Marina e Tebet colam em Lula, e insistência de França por vaga ao Senado incomoda aliados
Ex-ministras acompanharam Lula em eventos na capital paulista; aliados pedem intervenção do presidente para resolver vagas ao Senado

As duas agendas oficiais do presidente Lula na capital paulista, nesta terça-feira (19), tiveram no palco das cerimônias as ex-ministras Marina Silva (REDE-SP) e Simone Tebet (PSB-SP). Primeiro, as duas pré-candidatas ao Senado participaram da abertura do Encontro Internacional da Indústria da Construção e depois também estiveram no ato de assinatura de uma Medida Provisória que destina R$ 30 bilhões em crédito para que taxistas e motoristas de aplicativo financiem a compra de carros novos e juros mais baixos.
Para integrantes do PSB nacional e da federação Rede-PSOL, a participação de Tebet e Marina é uma sinalização clara que elas serão oficializadas como candidatas ao Senado na chapa de Fernando Haddad, que concorre ao governo de São Paulo.
No entanto, dirigentes do PSB, próximos ao grupo do ex-ministro Márcio França - dirigente histórico da sigla em São Paulo - sustentam que França não deve abrir mão da disputa.
O grupo do PSB estadual diz que os problemas enfrentados pelo diretório nacional da REDE - suspensão de filiados e a disputa com o grupo da deputada federal Heloísa Helena - enfraquecem a ex-ministra do Meio Ambiente. Ao mesmo tempo, a coluna apurou que os dirigentes da federação Rede-PSOL dizem que as siglas que devem fazer aliança com Haddad estão terminando uma rodada de conversas e para definir pontos estratégicos da campanha. De acordo com um integrante do grupo, todos consideram insustentável as duas vagas ficarem com o PSB.
O partido do vice-presidente, Geraldo Alckmin, também está dividido. A ala ligada ao diretório nacional - do presidente João Campos - que foi o responsável por articular a filiação de Simone Tebet e o grupo de Márcio França, que comanda a sigla em São Paulo.
A coluna apurou que a ala ligada à deputada Tabata Amaral (PSB-SP) impôs ao grupo de Franca a filiação da ex-ministra de Lula. Em contrapartida, a assessoria de Márcio França disse à coluna que o ex-governador de São Paulo não irá recuar. Caberá a Haddad resolver o impasse. Já auxiliares de Marina e Tebet defendem que o presidente Lula faça a costura para que a decisão sobre os nomes aconteça até a semana que vem.

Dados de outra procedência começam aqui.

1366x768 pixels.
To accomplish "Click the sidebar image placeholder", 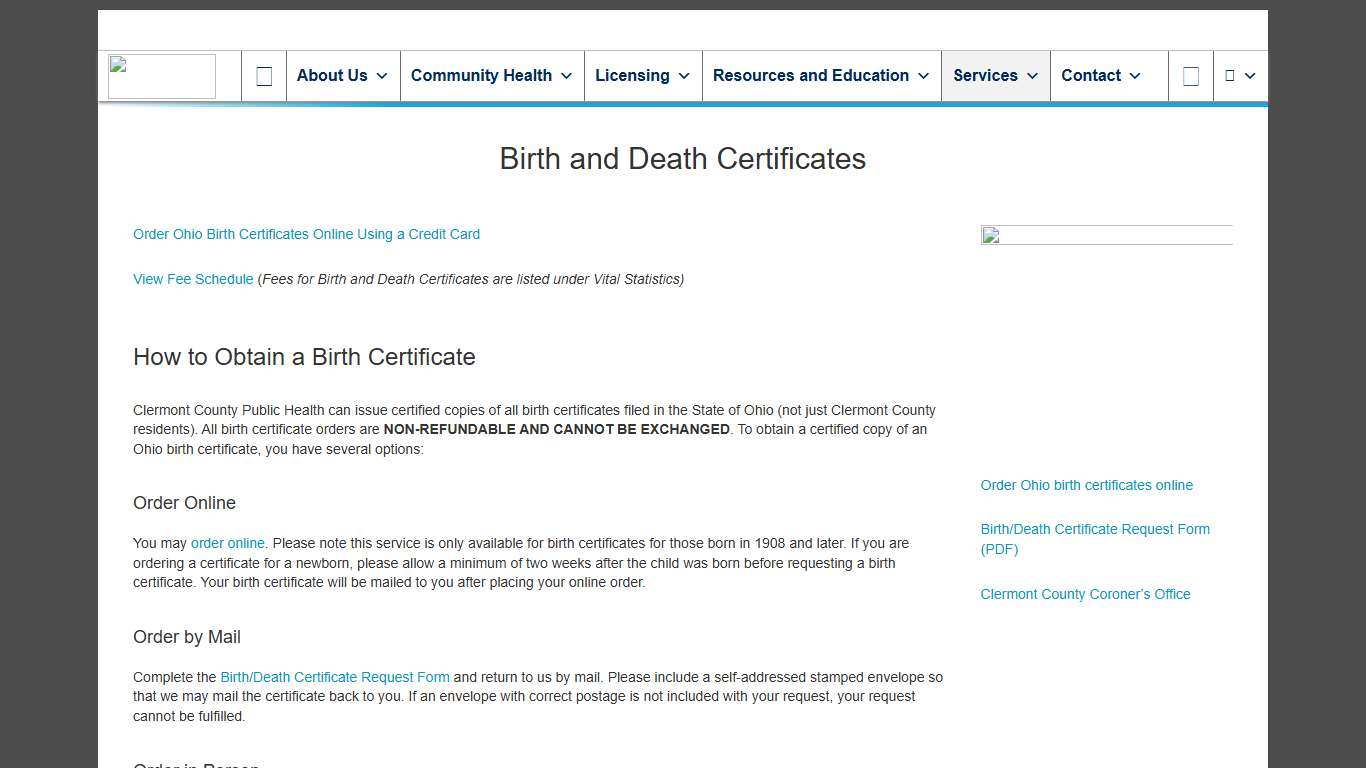I will [1106, 236].
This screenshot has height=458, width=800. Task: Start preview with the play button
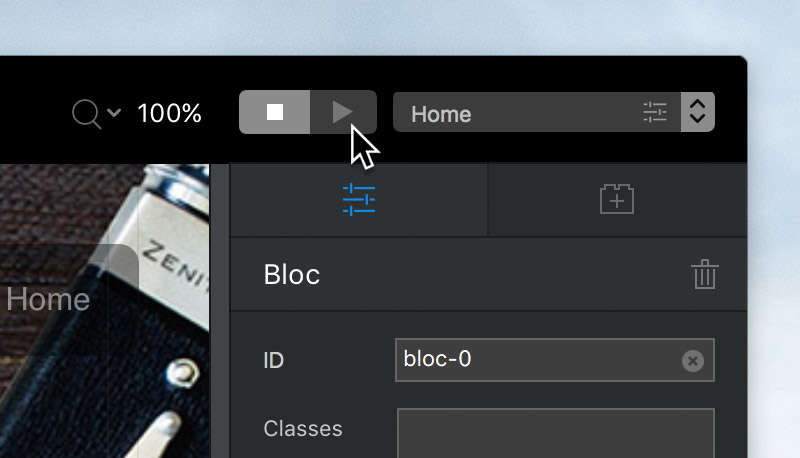tap(343, 112)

Os adversários já confirmaram André do Prado (PL-SP) e Guilherme Derrite (PP-SP) na chapa à reeleição de Tarcísio de Freitas (Republicanos-SP), além do deputado Ricardo Salles (Novo-SP), que irá disputar o Senado de forma independente, depois de atrito com o ex-deputado Eduardo Bolsonaro que chancelou o nome do presidente da Assembleia Legislativa de São Paulo como o escolhido. A vaga seria do filho do ex-presidente se Eduardo não estivesse numa espécie de 'autoexílio' nos Estados Unidos.